The Capitol’s classical pillars are under construction in this Folger Library production powerfully directed by Michael John Garcés. It is subtitled an “Uneasy Comedy” because it ends in marriage, or at least marriage proposals, both accepted and left ambiguous. It wholeheartedly preaches more than tolerance, but understanding, curiosity, kindness, mercy, and love. This is not mere sentimentality. They are posed against the backdrop of Shylock, demanding his “pound of flesh,” to literally cut out the heart of his African American rival Antonio. Shylock screams out at the audience: “Do not judge me!” Yet we want to understand him — thanks to Posner’s daring as an artist. In some ways, Shylock as a character embodies a kind of mystery of evil, comparable to Iago, or Lady Macbeth. But while Iago is repellent, Shylock demands our respect, for his intelligence, his familial love, his religious allegience, but for perhaps most of all his defiance. Frankly, for me, Posner’s Shylock works better than Shakespeare’s. Shakespeare brings Shylock low, forcing him to convert. Posner’s Shylock is figure out of Dante’s “Inferno,” screaming his anger not only at society and humanity but at God.
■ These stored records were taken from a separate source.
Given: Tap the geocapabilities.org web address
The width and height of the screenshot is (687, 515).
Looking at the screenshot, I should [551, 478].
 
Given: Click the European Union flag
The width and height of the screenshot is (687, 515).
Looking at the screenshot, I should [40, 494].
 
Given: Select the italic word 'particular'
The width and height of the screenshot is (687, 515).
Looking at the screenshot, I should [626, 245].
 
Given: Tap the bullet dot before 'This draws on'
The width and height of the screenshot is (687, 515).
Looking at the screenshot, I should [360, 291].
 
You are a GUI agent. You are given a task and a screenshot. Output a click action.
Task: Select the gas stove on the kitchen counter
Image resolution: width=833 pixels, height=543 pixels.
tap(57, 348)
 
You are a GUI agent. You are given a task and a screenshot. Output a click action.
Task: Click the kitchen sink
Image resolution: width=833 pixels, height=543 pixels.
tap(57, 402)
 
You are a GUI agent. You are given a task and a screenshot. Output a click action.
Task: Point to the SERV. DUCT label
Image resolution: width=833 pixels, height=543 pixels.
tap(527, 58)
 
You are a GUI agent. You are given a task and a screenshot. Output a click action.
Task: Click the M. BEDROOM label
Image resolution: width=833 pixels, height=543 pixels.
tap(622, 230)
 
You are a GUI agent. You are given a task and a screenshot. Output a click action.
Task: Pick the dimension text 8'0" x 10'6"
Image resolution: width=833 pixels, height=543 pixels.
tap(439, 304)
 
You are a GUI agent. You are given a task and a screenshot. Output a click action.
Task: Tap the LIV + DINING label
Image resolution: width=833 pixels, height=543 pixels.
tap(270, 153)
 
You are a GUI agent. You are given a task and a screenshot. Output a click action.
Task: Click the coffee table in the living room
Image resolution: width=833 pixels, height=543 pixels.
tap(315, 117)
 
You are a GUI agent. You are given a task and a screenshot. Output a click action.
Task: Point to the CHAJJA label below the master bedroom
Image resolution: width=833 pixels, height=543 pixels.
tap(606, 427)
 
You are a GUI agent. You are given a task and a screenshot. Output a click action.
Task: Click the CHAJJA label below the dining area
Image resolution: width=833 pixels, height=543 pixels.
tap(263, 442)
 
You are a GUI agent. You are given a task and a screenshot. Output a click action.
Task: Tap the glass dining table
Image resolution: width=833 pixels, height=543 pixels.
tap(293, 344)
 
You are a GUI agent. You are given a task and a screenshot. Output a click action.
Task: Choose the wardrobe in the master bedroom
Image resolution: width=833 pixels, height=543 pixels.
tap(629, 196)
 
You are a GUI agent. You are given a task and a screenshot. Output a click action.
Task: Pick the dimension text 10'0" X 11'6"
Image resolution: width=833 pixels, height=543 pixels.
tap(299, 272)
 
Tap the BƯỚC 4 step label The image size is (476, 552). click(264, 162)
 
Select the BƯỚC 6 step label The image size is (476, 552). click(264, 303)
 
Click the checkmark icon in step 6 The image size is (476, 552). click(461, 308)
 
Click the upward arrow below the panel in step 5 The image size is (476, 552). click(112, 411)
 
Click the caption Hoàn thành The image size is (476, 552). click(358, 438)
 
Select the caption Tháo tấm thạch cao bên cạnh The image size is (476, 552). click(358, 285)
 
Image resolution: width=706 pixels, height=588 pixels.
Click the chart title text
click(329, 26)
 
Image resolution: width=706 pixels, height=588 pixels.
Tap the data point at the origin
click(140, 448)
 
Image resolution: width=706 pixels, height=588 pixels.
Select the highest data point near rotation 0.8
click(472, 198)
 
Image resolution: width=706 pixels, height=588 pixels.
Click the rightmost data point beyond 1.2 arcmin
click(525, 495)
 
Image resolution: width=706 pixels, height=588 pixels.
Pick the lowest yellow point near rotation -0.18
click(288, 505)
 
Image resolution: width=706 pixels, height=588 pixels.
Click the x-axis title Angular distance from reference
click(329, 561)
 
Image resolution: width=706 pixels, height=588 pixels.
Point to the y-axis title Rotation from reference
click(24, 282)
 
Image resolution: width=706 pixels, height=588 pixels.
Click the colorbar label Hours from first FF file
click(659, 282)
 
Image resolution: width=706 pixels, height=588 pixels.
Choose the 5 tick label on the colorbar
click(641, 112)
This Folger Library production is filled with scene-stealing actors, charismatic performers perfectly cast and yet directed to serve Posner’s story. But really Matthew Boston ought to have his likeness carved in stone over-looking the Capitol. His performance elicits an entire spectrum of reactions from the audience. He is funny, smart, hateful, tender, tyrannical, disgusting, magnificent. This Shylock puts us in touch, gives us a glimpse, helps us understand a certain kind of human wrath that seems to haunt America now. It is an absurd, irrational, insane kind of hate. Antonio as an African-American Reconstruction-era political player is another figure who Posner fleshes out (forgive the pun) from Shakespeare’s mere outline. Craig Wallace’s Antonio is complex, sentimental, cynical, corrupt, dignified, and finally capable of confronting Shylock’s “madness.”
In this play, we are brought to the limits of the law, as well as the limits of reason. I am reminded of an essay written by Nobel Prize-winning novelist Orham Pamuk after September 11th when he observed Muslims celebrating the attacks in the streets of his home city of Istanbul. Pamuk recalled Dostoevsky’s “Underground Man,” who felt so humiliated, so hateful, that he would rather deny that 1 + 1 = 2 than accept, acquiesce to his own humilated condition. I am also reminded of Ralph Ellison’s Invisible Man. The glory of Posner’s Shylock is that he, like a tragic protagonist designed by Aristotle, suffers his downfall and recognizes its source. He says he knew life was unfair. The Bible and all the great books had told him so. Yet he had allowed himself to hope that life might yet be fair to him. His tragic flaw was hope. This is a dark truth about the costs of American optimism. This is not an easy play. If Shakespeare had written it, it would be counted among his so-called “problem plays.” Posner calls it an uneasy comedy. It is funny, at points, very funny. It offers the prospect of happiness for some, a lucky and happy few. But it also shows the dark chasm of unmerciful, unfair, unfortunate life wherein most toil, and admonishes us who have eluded Shylocks’ fate, teaching us “There but for the Grace of God go I,” and telling us to savor, appreciate what good we have while we have it. All thanks to Posner’s daring.